Forensic accountants have to use their investigative skills to locate money, evaluate fair damages, investigating fraud, etc. The biggest challenges they face in practicing forensic accounting and testifying as expert witnesses are varied and sometimes surprising.
We asked a group of forensic accountants what their biggest challenges were and here is how they replied:
- Getting the information and/or documentation from clients – for example, right now on a lost profits case all I have is annual gross profit numbers, but the fire occurred (say) March 1 and so I need monthly gross profit numbers – and getting it – and in a way supportable and provable at trial is problematic.
- Getting my professional associates to do just the right amount of work – not too little and not too much – sometimes they don’t drill down far enough – and sometimes they waste time drilling down on areas that make no sense.
- Getting the client to pay enough time and attention to deposition prep – I over prepare and clients don’t think I should have to spend 24 hours preparing for an eight hour deposition – one retaining counsel however worked with me for eight days solid (even though he ultimately only paid for 4 days) for an eight hour deposition – and I rocked – generally, I find deposition prep and self-study the hardest part of my job – mostly needs too much memorization of issues – I’m now using expert report s more to avoid the memorizations.

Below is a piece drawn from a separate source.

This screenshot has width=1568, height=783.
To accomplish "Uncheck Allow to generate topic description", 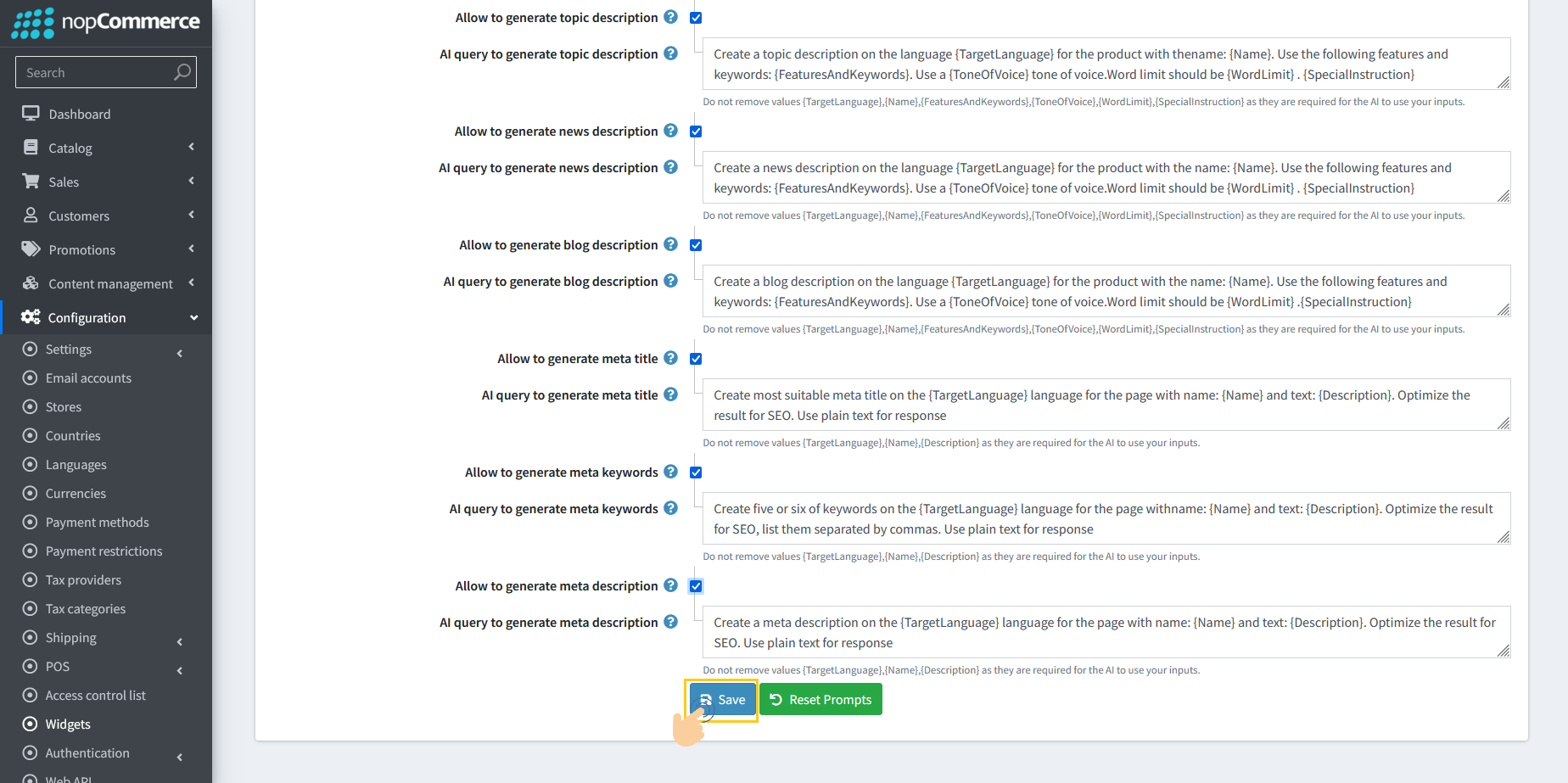I will (x=696, y=17).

- Finding more work – I just don’t have enough work always to support me and the 1.5 staff I work with.
- The deposition itself is always tough – trials are much easier.
- Getting paid. Clients trying to renegotiate payment even after they win at trial and the case is over.
- Scheduling a vacation.
- Scheduling multiple trials in one week, with trial calendars and speed of trials constantly changing.
- Clients trying to renegotiate the scope of work that they want without readjusting the budget.
- Meeting multiple deadlines when all the work bunches up, say just prior to year end.